Doing it yourself requires the software (an expense) and the knowledge to operate the software (time and talent). Commercially available mapping software programs vary in their processing and "cleaning" capabilities, flexibilities and user-friendliness. Consequently, doing it yourself can be a rewarding challenge or a frustrating task.

Outsourcing the task involves some expense (up front or hidden in other service fees) and trust that the service provider knows what they are doing. Automatic, wireless uploads of yield data directly from the combine to a cloud-based service does not always include the assurance that the yield data will be further processed or "cleaned.” The data may simply be stored and/or added to a larger aggregation of "big data" with no further processing or "cleaning.”

Common post-harvest data processing steps include choosing correct settings for dry bushel moisture value, dry bushel weight, stop/start time delays (affect estimated total harvest area), grain flow lag (time from header to sensor, affects positional accuracy of point data) and GPS offsets (distance from GPS antenna to header, affects positional accuracy of point data). These various settings influence the accuracy of the estimates of dry bushels per acre and the spatial accuracy of the yield data points with respect to their geo-location within the field.

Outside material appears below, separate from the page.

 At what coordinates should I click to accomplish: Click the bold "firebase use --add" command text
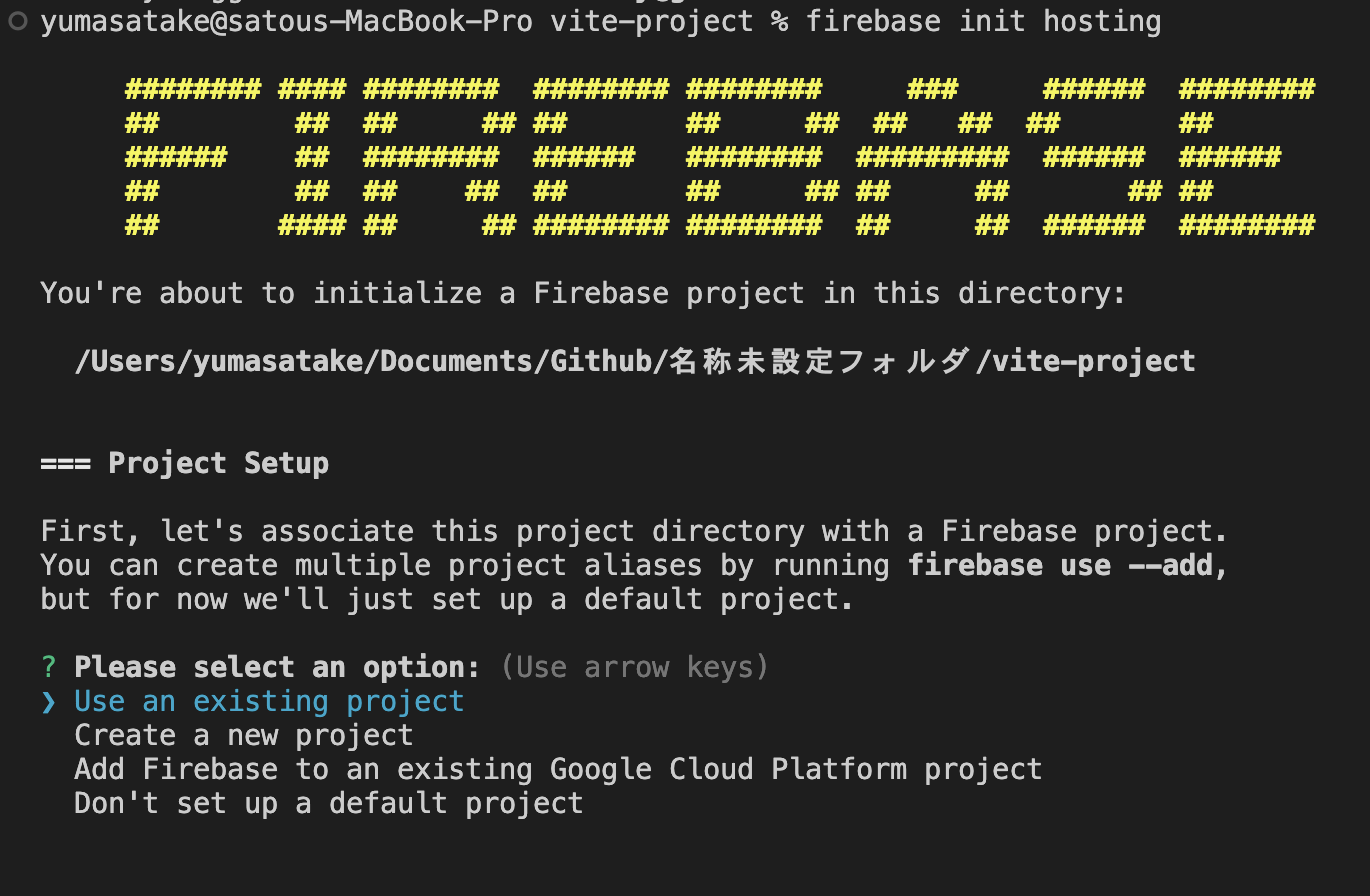point(1060,566)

When yield data are properly processed, patterns of spatial yield variability are often more clearly identified (Fig. 1 before processing vs. Fig. 2 after processing)

Fig. 1. Map of yield data incorrectly processed for start/stop delays and grain flow shift. Colors: Green = highest yields; Red = lowest yields. Davis-Purdue Ag Center, Field M1 (30-ac), 2015 corn harvest.

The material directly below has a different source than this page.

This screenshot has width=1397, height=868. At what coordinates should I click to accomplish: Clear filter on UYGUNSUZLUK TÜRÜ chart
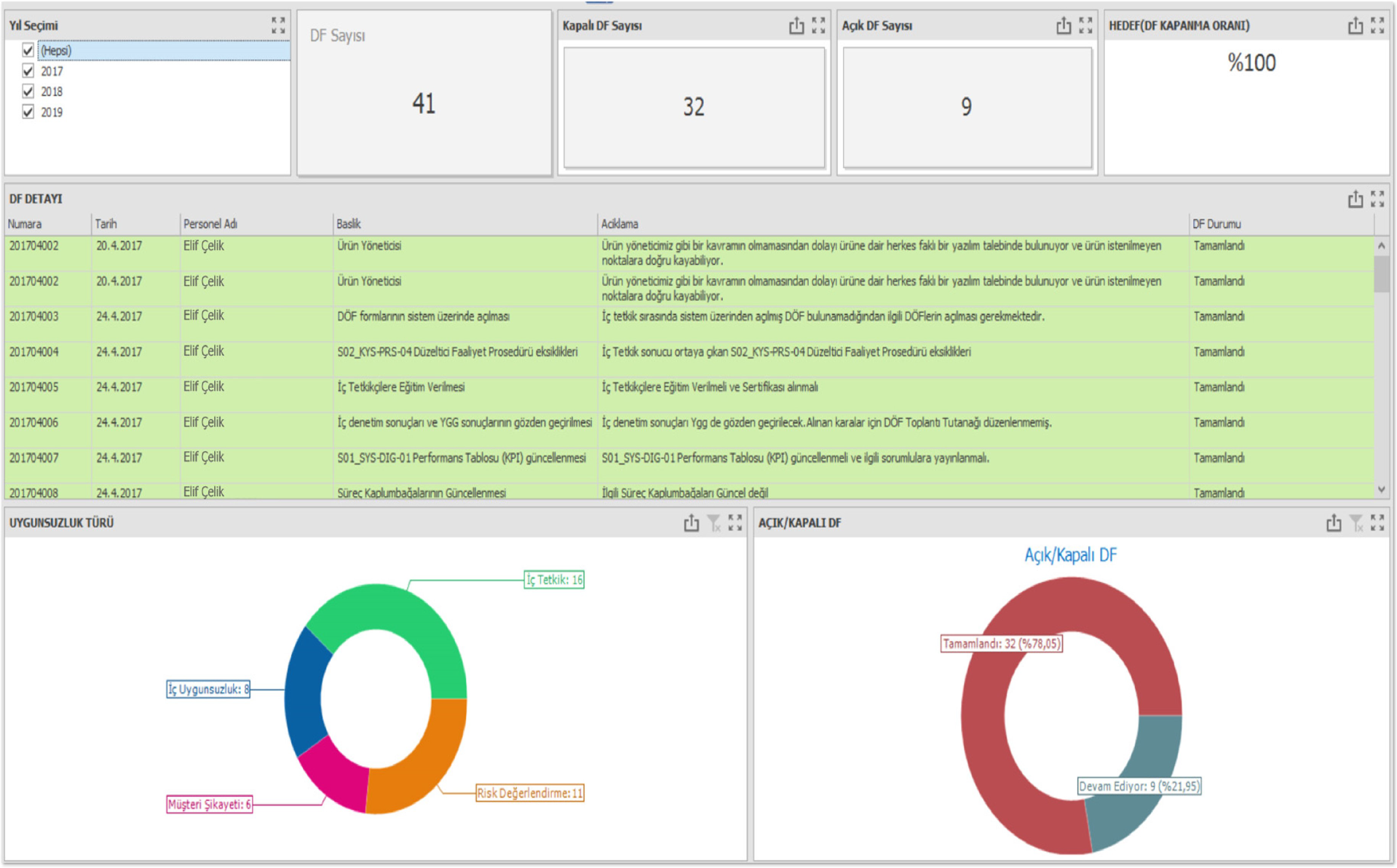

Fig. 2. Map of yield data correctly processed for start/stop delays and grain flow shift. Colors: Green = highest yields; Red = lowest yields. Davis-Purdue Ag Center, Field M1 (30-ac), 2015 corn harvest.

Some yield monitors (particularly newer models) allow these settings to be made in the monitor display prior to harvest. Others do not and so the yield data requires using mapping software to retroactively set the values and "reprocess" the data. Not all mapping software programs provide the same options for reprocessing of yield data. Not every proprietary yield file format lends itself to reprocessing.

Other anomalies and "gremlins" in yield data may literally be inaccurate point yield estimates caused by inadvertent quirks of the yield monitor system (e.g., sudden speed changes, incorrect auto-swath widths, imprecise DGPS signals and the normal grain flow dynamics inside the combine). Yield data attributes like swath width, harvest speed and DGPS signal quality can be displayed by your mapping program just like you do for yield itself. Mapping these attributes helps you more clearly visualize the location and extent of the anomalies.

Some "gremlins,” like incorrect swath widths, can be corrected during the reprocessing steps of the mapping software so that bushels per acre are recalculated accurately (Nielsen, 2014b). Other anomalies that do not directly impact yield estimates, such as incorrect assignment of hybrid labels to the yield data (Nielsen, 2014a), can be corrected with your mapping software by editing the yield file, manually selecting groups of yield data points, and replacing the hybrid label with the correct ones. True anomalies and "gremlins" (e.g., data points associated with sudden speed changes, inadvertent "header down" data points) should simply be deleted from the data set to avoid interference with your spatial interpretation of the data.